REQUIREMENT
A complete answer includes every line below with the word "Draw".

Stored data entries
◇ ◇ ◇ ◇ ◇
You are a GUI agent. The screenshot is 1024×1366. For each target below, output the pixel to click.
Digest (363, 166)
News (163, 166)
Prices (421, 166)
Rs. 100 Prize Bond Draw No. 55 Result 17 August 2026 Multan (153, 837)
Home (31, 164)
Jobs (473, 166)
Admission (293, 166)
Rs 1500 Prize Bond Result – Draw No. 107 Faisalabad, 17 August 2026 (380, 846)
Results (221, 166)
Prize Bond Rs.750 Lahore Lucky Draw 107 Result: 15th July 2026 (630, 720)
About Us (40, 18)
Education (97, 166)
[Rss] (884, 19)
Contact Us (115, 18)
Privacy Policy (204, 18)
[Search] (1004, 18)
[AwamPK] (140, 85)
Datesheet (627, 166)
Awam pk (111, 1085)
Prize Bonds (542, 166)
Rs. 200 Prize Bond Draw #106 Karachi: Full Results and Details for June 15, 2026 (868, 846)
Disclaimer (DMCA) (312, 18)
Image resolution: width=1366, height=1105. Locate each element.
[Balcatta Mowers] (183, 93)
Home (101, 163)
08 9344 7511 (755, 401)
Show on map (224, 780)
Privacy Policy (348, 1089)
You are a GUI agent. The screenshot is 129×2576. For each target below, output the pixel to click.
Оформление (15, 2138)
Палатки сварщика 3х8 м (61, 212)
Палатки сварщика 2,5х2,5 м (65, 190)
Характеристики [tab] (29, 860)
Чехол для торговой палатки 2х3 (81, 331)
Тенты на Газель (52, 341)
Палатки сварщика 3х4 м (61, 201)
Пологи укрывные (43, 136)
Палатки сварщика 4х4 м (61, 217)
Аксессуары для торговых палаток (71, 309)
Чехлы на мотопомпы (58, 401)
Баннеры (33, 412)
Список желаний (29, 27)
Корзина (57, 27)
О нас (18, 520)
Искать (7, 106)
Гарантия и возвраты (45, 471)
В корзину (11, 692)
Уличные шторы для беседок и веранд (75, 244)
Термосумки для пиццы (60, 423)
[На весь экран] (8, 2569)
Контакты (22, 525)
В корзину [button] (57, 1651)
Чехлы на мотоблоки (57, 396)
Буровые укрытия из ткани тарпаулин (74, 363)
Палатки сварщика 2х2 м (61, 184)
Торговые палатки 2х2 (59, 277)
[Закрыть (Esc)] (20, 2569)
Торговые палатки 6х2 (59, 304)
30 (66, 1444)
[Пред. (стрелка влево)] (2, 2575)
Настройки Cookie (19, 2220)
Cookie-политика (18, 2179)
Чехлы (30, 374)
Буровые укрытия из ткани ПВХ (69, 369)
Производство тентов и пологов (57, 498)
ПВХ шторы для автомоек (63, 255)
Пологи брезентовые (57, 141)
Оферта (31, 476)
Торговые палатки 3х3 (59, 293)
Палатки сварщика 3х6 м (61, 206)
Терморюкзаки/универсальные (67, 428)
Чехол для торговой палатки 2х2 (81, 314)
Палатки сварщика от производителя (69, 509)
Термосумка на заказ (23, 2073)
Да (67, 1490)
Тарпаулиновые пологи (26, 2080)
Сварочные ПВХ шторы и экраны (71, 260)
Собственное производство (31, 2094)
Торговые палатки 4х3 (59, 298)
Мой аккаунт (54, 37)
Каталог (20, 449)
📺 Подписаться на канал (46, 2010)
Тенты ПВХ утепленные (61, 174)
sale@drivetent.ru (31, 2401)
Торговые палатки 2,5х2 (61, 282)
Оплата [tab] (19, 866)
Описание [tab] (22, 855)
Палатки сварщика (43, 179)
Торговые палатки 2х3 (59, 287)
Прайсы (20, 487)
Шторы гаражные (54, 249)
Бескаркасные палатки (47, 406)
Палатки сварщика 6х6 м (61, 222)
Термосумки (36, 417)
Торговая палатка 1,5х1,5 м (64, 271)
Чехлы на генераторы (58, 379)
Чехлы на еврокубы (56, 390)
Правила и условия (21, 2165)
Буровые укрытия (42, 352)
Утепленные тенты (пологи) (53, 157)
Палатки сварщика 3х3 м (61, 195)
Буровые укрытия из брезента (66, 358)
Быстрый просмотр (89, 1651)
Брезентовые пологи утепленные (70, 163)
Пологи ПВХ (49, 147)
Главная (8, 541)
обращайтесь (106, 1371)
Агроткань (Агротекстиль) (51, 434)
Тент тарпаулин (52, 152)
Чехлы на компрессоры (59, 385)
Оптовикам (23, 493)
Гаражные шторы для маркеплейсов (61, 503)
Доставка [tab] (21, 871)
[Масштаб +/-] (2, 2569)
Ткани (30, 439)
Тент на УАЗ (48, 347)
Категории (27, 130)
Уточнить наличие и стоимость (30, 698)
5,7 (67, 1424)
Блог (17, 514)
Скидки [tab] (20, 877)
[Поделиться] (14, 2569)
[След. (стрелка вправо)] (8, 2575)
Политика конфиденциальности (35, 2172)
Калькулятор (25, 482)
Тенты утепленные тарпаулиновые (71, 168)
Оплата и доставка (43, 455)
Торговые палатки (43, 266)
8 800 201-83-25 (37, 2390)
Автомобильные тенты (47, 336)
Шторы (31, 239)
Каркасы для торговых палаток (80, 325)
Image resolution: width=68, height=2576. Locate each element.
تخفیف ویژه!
◇ ◇ ◇ ◇ ◇
EXERCISE RESPONSE
Rs. 100 Prize Bond Draw No. 55 Result 17 August 2026 Multan (153, 837)
Rs 1500 Prize Bond Result – Draw No. 107 Faisalabad, 17 August 2026 (380, 846)
Prize Bond Rs.750 Lahore Lucky Draw 107 Result: 15th July 2026 (630, 720)
Rs. 200 Prize Bond Draw #106 Karachi: Full Results and Details for June 15, 2026 (868, 846)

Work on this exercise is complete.